(RECORDS FOR THE TASK begins)

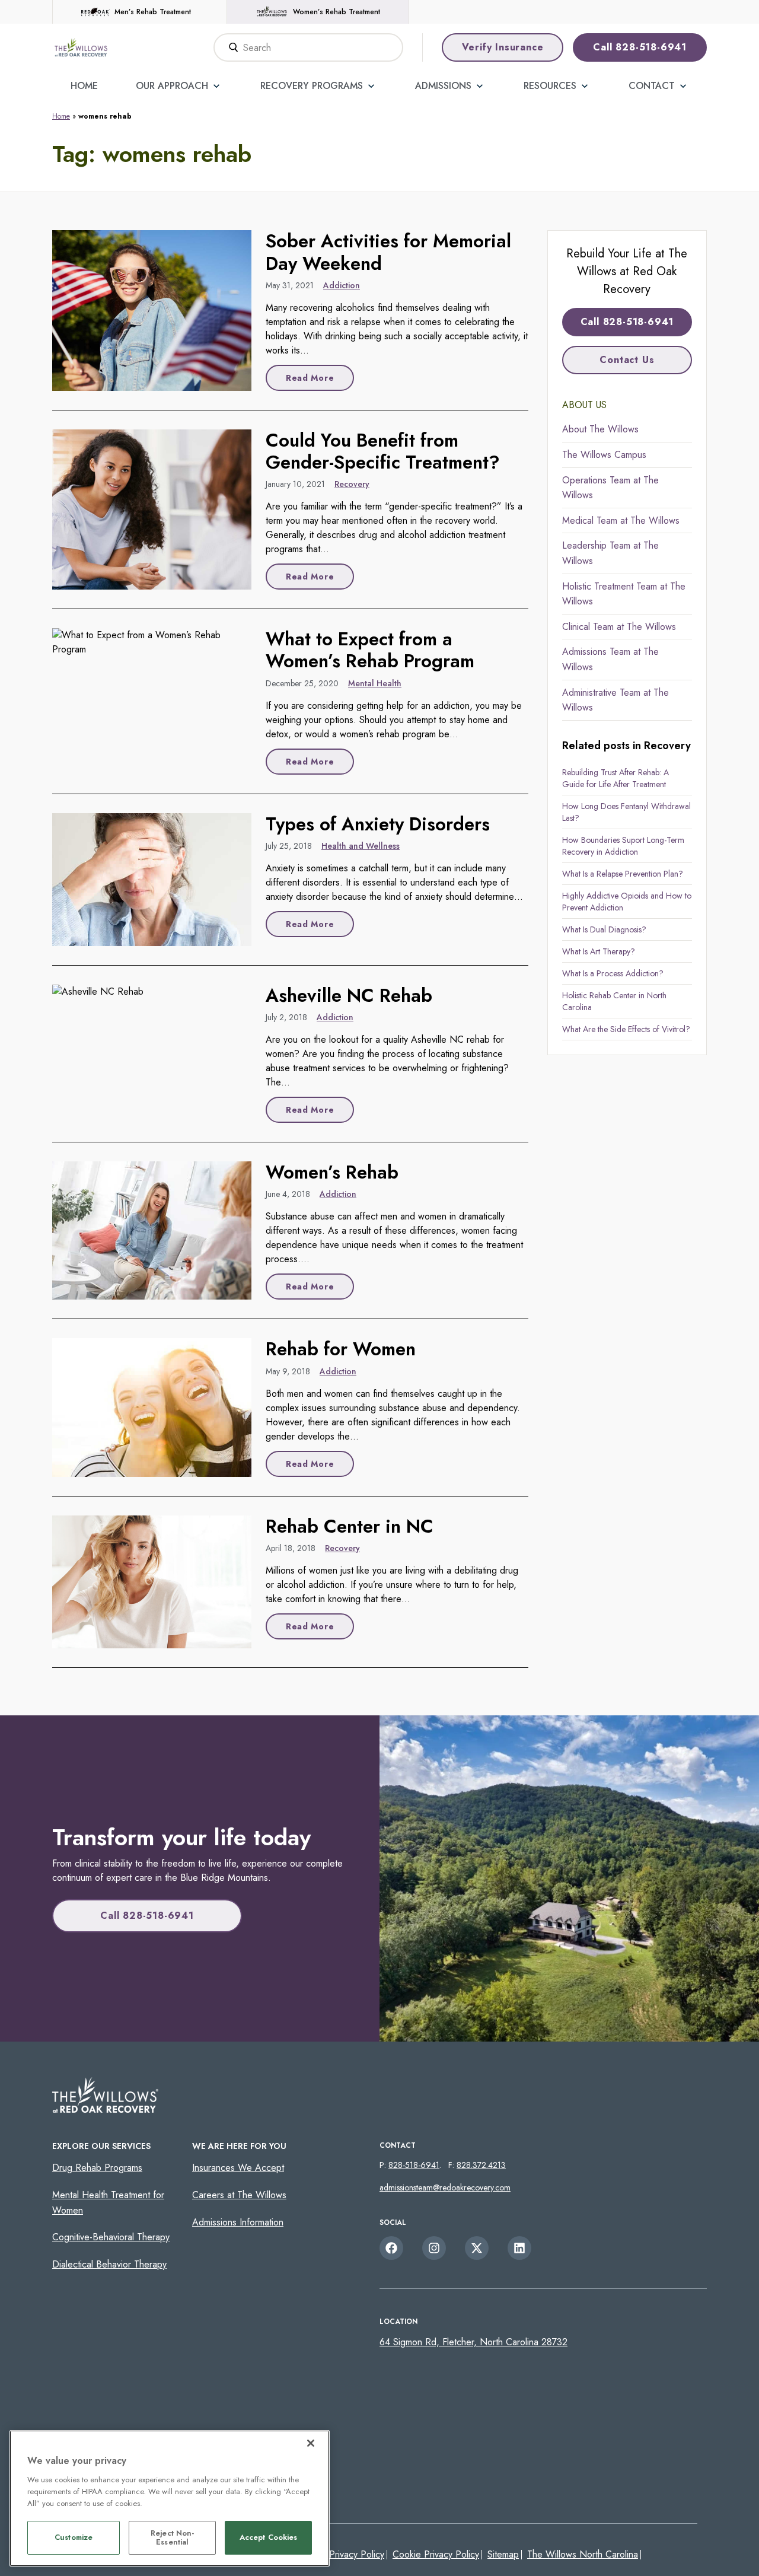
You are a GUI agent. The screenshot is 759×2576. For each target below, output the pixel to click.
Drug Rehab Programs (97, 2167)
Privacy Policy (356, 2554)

(RECORDS FOR THE TASK ends)
(RECORDS FOR THE TASK begins)

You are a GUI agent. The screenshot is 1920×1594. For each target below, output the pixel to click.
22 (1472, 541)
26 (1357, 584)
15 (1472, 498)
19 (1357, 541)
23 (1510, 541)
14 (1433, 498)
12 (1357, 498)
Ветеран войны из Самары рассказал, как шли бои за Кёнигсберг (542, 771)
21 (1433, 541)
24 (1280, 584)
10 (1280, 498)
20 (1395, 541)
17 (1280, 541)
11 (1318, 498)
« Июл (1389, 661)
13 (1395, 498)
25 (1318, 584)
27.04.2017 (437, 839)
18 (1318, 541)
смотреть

(RECORDS FOR THE TASK ends)

# TASK BRIEF
Look above for the line holding "You are a GUI agent. The screenshot is 759×2576.". Print it and every line after it, exactly, through the line holding "Privacy Policy (356, 2554)".

# RESULT FOR THIS EXERCISE
You are a GUI agent. The screenshot is 759×2576. For each target below, output the pixel to click.
Drug Rehab Programs (97, 2167)
Privacy Policy (356, 2554)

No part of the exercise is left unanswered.